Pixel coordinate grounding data
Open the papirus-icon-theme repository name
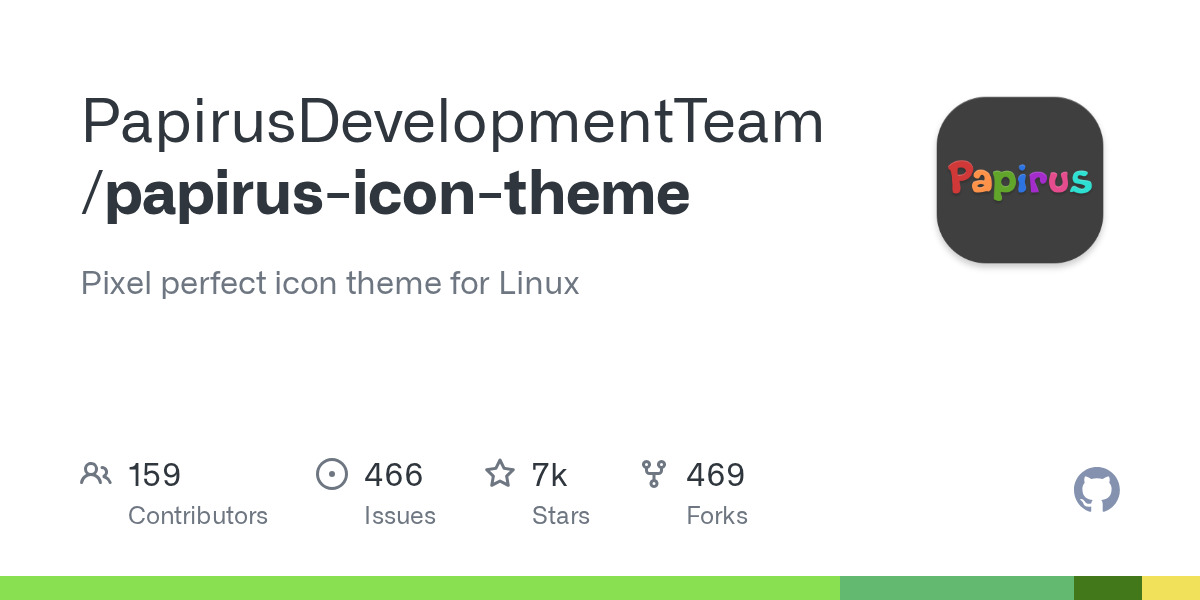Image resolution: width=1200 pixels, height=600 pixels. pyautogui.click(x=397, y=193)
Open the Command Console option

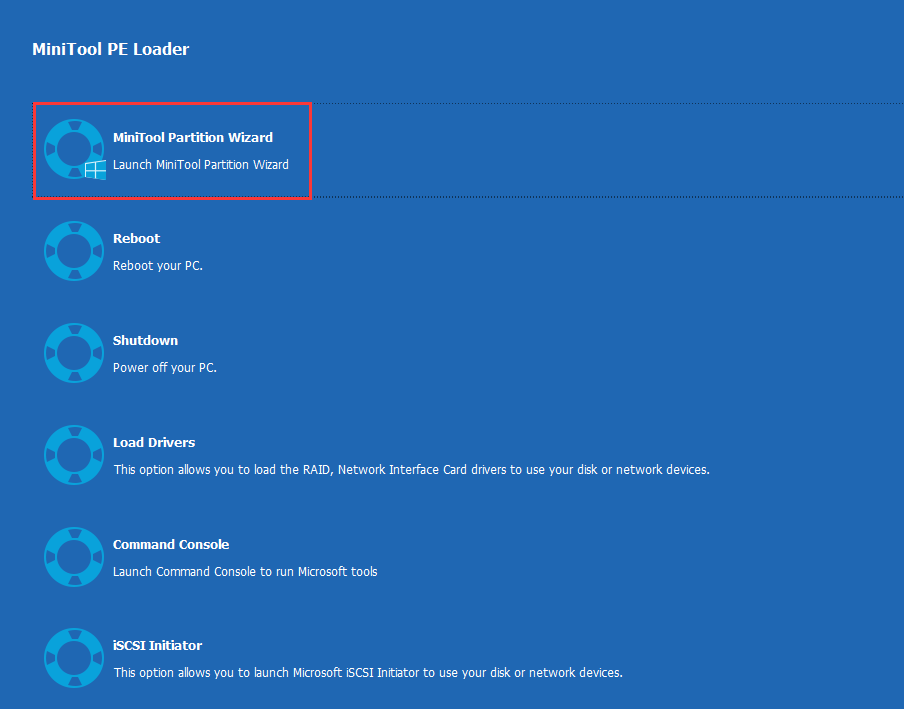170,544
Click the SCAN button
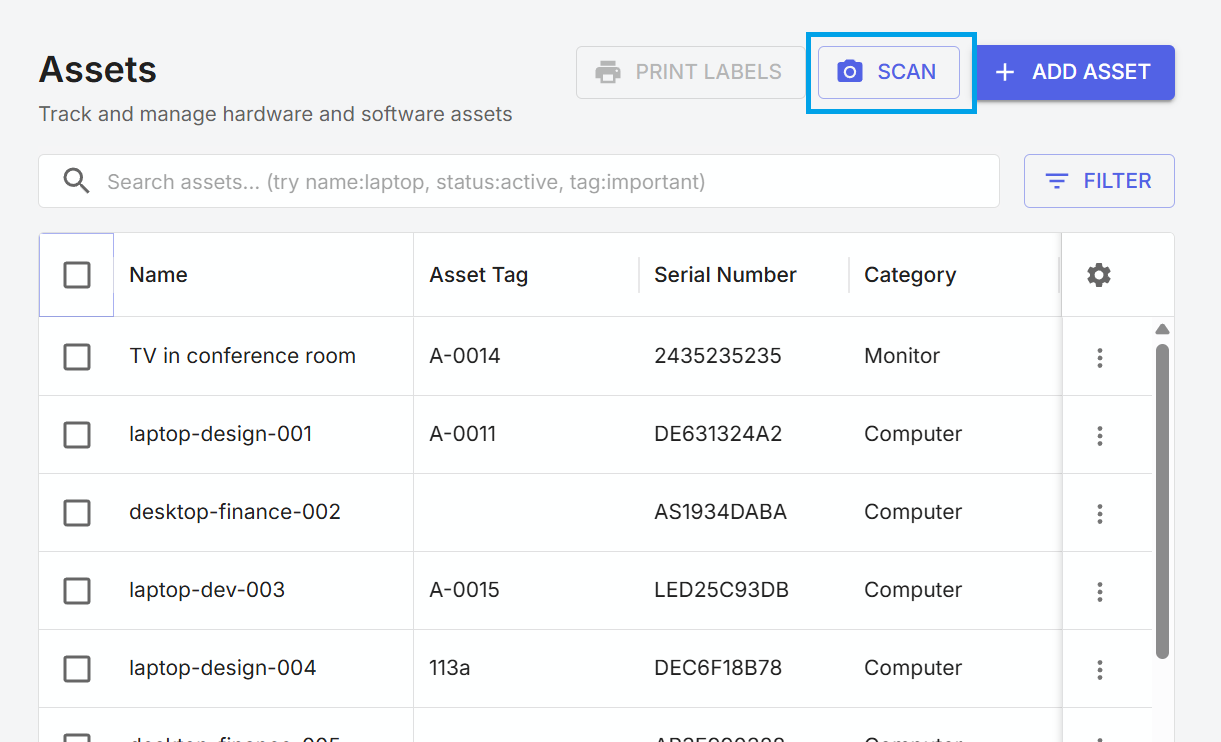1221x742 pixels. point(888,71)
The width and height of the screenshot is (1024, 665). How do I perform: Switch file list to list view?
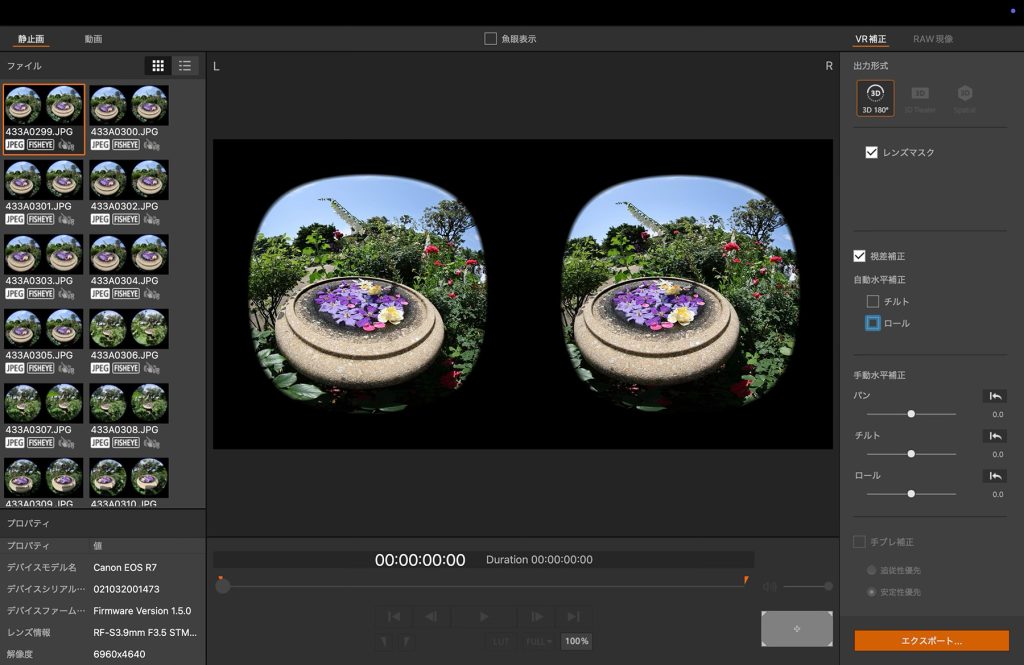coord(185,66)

== What to work on ==
Without the pictures, reproduce every entry exactly as written.

== Your response ==
Open the papirus-icon-theme repository name
Image resolution: width=1200 pixels, height=600 pixels. pyautogui.click(x=397, y=193)
Open the Command Console option

170,544
Click the SCAN button
1221x742 pixels. point(888,71)
The width and height of the screenshot is (1024, 665). How do I perform: Switch file list to list view?
coord(185,66)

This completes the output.